What is expected: Render the material as a Markdown table with the columns Row and Text, starting with the line that contains "Task: Open the Hassan Lotfy customer link" and going on through the line that contains "Action: click(x=1049, y=226)". Number each line and leave out any blank lines.

Source data:
_ _ _ _ _ _ _

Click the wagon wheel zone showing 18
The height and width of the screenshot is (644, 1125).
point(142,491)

_ _ _ _ _ _ _

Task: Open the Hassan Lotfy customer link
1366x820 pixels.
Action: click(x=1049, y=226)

_ _ _ _ _ _ _

Solution to this task:
| Row | Text |
|---|---|
| 1 | Task: Open the Hassan Lotfy customer link |
| 2 | 1366x820 pixels. |
| 3 | Action: click(x=1049, y=226) |